Saved data entries
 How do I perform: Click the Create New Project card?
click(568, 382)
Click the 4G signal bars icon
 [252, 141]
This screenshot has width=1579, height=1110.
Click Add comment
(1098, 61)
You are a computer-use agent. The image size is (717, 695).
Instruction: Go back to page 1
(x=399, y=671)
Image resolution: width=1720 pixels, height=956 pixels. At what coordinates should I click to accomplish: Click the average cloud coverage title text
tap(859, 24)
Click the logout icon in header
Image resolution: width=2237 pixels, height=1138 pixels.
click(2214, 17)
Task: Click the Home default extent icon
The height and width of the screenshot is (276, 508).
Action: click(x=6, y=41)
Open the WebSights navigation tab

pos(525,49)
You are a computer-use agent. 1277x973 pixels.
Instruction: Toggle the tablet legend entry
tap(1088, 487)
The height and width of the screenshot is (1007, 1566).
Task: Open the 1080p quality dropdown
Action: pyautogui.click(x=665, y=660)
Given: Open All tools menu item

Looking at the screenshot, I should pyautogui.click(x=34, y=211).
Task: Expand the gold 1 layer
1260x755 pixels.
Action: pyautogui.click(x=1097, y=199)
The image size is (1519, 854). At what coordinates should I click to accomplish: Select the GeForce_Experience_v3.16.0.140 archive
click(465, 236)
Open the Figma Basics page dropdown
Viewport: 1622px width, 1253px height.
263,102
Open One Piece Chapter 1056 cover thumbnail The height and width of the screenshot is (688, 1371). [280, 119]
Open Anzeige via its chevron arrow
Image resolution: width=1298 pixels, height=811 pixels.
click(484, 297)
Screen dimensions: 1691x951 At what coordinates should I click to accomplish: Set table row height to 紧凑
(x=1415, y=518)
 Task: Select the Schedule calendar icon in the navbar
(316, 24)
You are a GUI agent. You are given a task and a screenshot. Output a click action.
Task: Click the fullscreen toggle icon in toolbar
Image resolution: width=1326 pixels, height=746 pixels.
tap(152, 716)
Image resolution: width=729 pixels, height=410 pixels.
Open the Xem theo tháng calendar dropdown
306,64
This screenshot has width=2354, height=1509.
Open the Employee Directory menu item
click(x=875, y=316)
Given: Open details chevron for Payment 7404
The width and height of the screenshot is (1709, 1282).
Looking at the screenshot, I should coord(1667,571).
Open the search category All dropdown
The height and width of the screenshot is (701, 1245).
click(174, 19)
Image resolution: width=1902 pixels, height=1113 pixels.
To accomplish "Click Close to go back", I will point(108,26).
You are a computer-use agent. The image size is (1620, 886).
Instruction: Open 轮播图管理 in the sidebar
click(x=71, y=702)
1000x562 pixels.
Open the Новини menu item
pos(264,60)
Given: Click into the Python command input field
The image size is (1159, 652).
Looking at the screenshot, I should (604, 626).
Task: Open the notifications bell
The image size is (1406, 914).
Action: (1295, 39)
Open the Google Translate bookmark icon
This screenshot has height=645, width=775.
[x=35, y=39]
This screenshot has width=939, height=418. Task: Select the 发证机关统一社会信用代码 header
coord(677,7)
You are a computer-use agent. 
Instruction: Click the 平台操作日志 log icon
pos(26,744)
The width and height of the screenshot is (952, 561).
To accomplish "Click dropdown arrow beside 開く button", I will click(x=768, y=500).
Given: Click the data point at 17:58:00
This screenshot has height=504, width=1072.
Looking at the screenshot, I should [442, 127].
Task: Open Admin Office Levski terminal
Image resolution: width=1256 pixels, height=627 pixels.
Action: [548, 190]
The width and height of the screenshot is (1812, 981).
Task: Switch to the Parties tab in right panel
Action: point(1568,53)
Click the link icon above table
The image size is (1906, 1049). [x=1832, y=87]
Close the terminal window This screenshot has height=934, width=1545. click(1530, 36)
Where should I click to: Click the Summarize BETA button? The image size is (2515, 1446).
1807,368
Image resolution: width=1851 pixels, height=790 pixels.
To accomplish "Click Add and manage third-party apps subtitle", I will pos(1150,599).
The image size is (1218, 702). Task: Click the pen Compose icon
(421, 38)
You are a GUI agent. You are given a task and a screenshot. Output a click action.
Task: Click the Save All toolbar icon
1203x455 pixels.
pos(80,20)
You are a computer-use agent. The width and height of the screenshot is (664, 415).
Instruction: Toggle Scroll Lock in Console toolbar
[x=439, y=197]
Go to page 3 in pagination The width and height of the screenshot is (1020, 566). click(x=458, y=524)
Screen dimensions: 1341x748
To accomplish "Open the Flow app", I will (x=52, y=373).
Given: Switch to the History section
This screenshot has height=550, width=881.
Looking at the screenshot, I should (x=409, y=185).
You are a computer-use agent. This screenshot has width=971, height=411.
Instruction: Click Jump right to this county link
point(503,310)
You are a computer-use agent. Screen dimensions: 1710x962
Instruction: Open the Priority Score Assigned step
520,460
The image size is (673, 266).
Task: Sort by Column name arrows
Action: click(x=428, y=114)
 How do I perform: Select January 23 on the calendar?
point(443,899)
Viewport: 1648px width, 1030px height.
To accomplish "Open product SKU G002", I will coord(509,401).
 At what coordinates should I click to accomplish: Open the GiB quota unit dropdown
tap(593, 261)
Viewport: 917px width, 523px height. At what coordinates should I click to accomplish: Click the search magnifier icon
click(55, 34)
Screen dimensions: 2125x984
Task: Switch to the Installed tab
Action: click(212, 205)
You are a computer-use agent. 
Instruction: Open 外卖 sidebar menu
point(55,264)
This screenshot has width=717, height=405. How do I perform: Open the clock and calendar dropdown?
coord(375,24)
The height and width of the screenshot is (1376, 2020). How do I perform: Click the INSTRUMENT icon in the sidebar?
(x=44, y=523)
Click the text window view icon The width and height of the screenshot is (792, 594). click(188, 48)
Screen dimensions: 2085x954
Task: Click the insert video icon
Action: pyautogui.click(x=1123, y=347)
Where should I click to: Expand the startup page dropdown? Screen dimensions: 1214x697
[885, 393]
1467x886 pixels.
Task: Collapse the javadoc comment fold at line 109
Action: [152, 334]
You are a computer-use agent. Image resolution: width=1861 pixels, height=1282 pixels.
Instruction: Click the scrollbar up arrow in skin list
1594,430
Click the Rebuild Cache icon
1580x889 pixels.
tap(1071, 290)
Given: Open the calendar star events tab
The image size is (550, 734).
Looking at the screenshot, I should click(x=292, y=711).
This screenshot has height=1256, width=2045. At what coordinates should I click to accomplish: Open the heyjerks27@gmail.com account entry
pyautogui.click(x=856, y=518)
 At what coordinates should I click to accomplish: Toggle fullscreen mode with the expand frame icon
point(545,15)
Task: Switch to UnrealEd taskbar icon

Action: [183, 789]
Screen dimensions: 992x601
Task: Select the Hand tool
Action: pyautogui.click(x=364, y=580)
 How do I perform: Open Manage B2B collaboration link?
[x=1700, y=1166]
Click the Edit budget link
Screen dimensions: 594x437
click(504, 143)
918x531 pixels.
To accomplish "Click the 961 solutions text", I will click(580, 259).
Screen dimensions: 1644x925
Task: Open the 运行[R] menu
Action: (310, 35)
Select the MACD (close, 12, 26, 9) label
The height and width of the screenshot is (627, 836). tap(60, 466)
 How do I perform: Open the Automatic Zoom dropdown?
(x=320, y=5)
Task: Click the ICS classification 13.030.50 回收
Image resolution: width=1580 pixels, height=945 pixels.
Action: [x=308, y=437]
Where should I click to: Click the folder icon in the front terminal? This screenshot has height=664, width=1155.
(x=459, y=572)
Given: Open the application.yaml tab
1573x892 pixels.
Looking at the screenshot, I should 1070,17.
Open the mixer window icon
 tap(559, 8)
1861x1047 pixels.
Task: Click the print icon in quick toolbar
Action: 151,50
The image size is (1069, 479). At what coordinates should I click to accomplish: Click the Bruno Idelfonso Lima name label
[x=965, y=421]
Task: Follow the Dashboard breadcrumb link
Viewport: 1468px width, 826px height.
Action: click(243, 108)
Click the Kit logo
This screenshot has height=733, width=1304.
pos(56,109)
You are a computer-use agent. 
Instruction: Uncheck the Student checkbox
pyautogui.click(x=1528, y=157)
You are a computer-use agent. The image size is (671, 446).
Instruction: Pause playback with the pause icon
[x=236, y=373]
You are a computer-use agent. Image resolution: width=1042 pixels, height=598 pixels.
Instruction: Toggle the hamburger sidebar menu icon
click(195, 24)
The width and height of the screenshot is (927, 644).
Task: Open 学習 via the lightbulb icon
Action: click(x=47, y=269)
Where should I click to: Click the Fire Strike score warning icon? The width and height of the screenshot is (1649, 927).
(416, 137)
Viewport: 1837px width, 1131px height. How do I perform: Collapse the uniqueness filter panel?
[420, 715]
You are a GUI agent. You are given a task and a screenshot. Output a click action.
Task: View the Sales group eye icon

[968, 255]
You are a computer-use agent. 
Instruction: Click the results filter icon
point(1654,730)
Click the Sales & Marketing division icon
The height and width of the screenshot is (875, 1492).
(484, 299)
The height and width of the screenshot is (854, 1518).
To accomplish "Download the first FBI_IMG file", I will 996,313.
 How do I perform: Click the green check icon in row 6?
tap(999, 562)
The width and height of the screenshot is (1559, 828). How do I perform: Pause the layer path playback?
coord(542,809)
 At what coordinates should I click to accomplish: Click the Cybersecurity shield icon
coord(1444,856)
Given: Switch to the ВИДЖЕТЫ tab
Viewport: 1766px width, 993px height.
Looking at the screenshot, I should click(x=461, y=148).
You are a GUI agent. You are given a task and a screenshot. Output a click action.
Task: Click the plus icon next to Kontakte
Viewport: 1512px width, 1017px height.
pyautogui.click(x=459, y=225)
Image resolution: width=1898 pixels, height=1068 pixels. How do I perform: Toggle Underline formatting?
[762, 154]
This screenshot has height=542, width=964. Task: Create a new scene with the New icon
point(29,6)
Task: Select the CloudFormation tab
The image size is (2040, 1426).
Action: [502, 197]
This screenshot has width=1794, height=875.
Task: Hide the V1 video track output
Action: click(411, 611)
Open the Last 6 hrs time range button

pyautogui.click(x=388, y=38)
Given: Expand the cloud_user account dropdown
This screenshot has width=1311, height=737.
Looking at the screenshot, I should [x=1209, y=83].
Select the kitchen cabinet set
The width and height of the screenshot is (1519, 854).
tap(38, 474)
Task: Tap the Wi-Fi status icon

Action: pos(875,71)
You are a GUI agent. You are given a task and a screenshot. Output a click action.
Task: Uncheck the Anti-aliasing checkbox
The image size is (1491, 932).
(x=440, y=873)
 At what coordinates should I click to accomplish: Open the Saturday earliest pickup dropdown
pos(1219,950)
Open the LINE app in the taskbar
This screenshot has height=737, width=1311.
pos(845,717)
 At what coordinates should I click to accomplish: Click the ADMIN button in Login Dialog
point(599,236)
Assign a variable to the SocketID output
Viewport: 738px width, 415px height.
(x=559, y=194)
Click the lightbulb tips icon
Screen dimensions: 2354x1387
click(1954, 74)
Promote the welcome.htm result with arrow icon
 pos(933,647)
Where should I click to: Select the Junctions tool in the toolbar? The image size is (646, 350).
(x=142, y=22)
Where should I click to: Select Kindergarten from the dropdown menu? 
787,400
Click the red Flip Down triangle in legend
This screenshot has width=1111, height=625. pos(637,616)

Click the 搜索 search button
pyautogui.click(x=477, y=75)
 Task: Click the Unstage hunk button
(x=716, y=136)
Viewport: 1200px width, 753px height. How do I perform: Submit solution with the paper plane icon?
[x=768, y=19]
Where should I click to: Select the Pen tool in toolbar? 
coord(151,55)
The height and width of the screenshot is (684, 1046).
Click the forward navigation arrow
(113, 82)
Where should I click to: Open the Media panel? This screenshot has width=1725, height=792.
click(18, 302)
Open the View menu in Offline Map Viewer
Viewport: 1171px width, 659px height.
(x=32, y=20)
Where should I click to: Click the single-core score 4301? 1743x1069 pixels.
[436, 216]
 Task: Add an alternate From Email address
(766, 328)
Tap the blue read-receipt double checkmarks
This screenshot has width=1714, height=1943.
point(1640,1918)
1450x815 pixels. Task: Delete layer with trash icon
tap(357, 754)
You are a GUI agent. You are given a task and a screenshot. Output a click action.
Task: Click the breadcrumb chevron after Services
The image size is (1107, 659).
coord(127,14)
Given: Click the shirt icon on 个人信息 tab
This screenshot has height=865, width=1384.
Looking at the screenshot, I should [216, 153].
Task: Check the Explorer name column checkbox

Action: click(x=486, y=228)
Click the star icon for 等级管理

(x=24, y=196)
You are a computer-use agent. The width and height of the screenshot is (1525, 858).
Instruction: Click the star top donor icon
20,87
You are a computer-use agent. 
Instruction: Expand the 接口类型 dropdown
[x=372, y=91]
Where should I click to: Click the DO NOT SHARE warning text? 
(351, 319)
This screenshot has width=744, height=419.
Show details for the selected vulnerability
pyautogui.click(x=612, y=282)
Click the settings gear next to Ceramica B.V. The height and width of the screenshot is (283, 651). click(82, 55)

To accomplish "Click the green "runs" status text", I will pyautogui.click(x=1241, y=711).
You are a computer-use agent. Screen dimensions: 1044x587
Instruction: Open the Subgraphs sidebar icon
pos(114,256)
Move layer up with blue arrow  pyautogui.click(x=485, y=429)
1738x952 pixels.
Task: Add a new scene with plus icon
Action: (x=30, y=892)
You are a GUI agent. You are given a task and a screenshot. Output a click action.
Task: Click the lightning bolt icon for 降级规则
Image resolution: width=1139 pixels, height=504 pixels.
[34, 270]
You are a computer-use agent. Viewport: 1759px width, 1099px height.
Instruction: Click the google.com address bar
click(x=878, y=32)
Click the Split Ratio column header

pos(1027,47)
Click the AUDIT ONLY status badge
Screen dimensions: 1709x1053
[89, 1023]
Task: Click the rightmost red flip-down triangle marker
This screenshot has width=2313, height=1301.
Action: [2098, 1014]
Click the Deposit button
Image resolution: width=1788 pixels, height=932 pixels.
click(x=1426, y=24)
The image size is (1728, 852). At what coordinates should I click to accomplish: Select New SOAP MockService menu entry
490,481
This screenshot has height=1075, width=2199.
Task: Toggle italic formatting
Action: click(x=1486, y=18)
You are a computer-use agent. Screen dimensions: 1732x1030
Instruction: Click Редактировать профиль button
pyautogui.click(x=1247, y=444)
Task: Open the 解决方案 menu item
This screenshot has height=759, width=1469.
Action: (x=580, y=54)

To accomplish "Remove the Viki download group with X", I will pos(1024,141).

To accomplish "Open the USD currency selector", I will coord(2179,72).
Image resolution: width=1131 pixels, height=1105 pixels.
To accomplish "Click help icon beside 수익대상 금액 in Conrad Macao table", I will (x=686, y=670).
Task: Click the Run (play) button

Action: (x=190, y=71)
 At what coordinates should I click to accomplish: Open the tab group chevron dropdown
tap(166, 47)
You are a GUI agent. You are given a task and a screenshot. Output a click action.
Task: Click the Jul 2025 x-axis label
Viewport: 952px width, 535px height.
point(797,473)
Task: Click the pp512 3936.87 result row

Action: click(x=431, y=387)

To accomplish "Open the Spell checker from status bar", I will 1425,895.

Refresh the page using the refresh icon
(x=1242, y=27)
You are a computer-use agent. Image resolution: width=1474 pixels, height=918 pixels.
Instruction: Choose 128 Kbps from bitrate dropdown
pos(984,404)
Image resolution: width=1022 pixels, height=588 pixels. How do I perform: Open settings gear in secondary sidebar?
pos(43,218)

[WORK TASK]:
When a line of the records has the word "breadcrumb", pick it out and copy it.

[PROBLEM SOLUTION]:
Task: Follow the Dashboard breadcrumb link
Task: Click the breadcrumb chevron after Services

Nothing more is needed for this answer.